The Wald Test Statistic

After formulating the null hypothesis, the Wald Test Statistic is computed as:

$$ W = (R\hat{\beta} - q)' (R\hat{V}R')^{-1} (R\hat{\beta} - q) $$

where $\hat{V}$ is the estimated variance-covariance matrix.

The Intuition of the Wald Test Statistic

Factors leading to the rejection of the null hypothesis.

Let's take a closer look at the components of the test statistic.

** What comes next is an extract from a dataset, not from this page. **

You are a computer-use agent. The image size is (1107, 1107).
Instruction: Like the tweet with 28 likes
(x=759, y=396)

The first component of the test statistic, $(R\hat{\beta} - q)$, measures how much the observed parameters differ from the null hypothesis:

  • If our constraints hold exactly, $R\hat{\beta} = q$, and the test statistic is zero.
  • Because the test statistic squares the deviation, it captures differences in either direction.
  • The larger this component, the farther the observed data are from the null hypothesis.
  • A larger deviation leads to a larger test statistic.

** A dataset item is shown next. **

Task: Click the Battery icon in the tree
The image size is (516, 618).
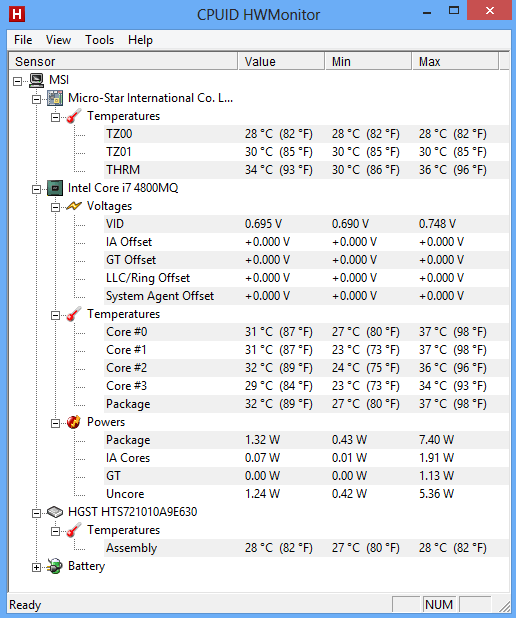Action: click(55, 566)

The second component of the test statistic, $(R\hat{V}R')^{-1}$, accounts for the variability in our data:

  • As the variability of our data increases, $(R\hat{V}R')$ increases.
  • Since the squared deviation is divided by this component, an increase in variability leads to a lower test statistic. Intuitively, high variability implies that even a large deviation from the null hypothesis might not be statistically significant.
  • Scaling by variability prevents us from rejecting the null hypothesis due to high uncertainty in the estimates.

Interpreting the Wald Test Statistic

Understanding the Wald Test can help us better interpret its results. In general, the larger the Wald Test statistic:

  • The further our observed data deviates from $H_0$.
  • The less likely our observed data are under $H_0$.
  • The more likely we are to reject $H_0$.

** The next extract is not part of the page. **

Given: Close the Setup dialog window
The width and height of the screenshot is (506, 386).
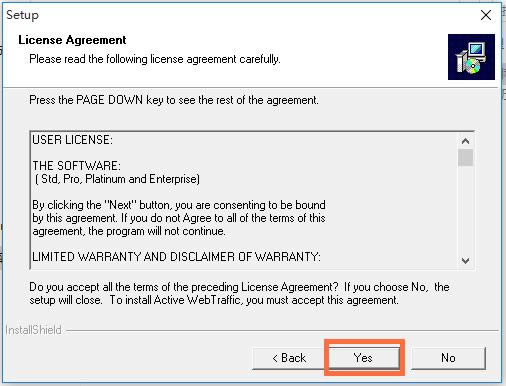Looking at the screenshot, I should coord(486,15).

To make more specific conclusions, we can use the p-value of our test statistic. The F-test alternative used by the GAUSS waldTest procedure follows an F distribution:

$$ F \sim F(q, d) $$

where:

  • $q$ is the number of constraints.
  • $d$ is the residual degrees of freedom.

The p-value, compared to a chosen significance level $\alpha$, helps us determine whether to reject the null hypothesis. It represents the probability of observing a test statistic as extreme as (or more extreme than) the calculated Wald Test statistic, assuming the null hypothesis is true.

Thus:

  • If $p \leq \alpha$, we reject $H_0$.
  • If $p > \alpha$, we fail to reject $H_0$.

Curious about using GAUSS? Contact us for a GAUSS 25 demo!

The GAUSS waldTest Procedure

In GAUSS, hypothesis testing can be performed using the waldTest procedure, introduced in GAUSS 25.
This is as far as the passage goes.